Just got asked to do a couple of pork butts this weekend.

Mine are frozen, any idea how long to thaw them?

they are between 6 - 8 pounds


Thanks


----------



## dennisdocb

I like to put mine in the fridge 3 or 4 days before day I'm going to smoke them.

I have never just pulled from the freezer and let thaw, so can't help you if this is what you are talking about.

Hope this helps.


----------



## txbbqman

No I am gonna take them out an put in my fridge, just trying to figure out if they will thaw in time, since this is so last minute, or if I need to just go buy new ones


----------



## garretthall29

it has usually taken 3 days in the fridge for me


----------



## rc1991

I have thawed meat in cold water to the point where it's mostly defrosted but still quite cold - dry off and put in fridge.


----------



## mballi3011

Now it might not be good to but I take mine out and for a few hours I leave mine in the sink with some cold water. Now it is not a good idea to leave it out all day when you go to work then you are asking for trouble


----------



## garyt

I have put them in a sink full of ice water at bed time and thawed overnight.


----------



## Bearcarver

Hmmm, sounds a bit late to do it safely for the weekend.

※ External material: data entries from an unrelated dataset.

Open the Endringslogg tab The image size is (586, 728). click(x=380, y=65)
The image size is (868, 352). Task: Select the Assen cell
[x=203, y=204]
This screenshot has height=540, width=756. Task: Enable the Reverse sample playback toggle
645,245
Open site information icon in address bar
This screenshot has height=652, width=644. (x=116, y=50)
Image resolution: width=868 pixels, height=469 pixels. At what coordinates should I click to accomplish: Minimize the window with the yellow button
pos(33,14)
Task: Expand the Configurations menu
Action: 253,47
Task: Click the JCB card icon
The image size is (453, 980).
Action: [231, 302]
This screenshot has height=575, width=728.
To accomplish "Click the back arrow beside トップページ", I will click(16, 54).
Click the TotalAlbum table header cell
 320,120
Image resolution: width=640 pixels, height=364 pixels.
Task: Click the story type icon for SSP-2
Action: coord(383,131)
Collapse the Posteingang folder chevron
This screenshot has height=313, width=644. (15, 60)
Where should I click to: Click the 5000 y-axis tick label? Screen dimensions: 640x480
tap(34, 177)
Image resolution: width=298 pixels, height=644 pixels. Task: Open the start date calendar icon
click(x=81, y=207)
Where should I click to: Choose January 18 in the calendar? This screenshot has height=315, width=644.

If you can, I would buy new & use these another time----Soon of course.
	

	
	
		
		



		
			







Bearcarver


----------



## jirodriguez

Use the water trick... like thawing a turkey. Put them in a 5 gallon bucket, fill full of cold water (add a weight to the top of they float), every 30 min. dump and refill, should thaw in about 3 hrs. You will need to use them right away.


----------



## mythmaster

I think that it's safest to thaw them out in the fridge even though it might take 2-3 days.


----------



## rc1991

Doing this myself today - as soon as it's mostly thawed I'm gonna rub it and put in the fridge and get in on around 4-5 am. Will post Q-view!


----------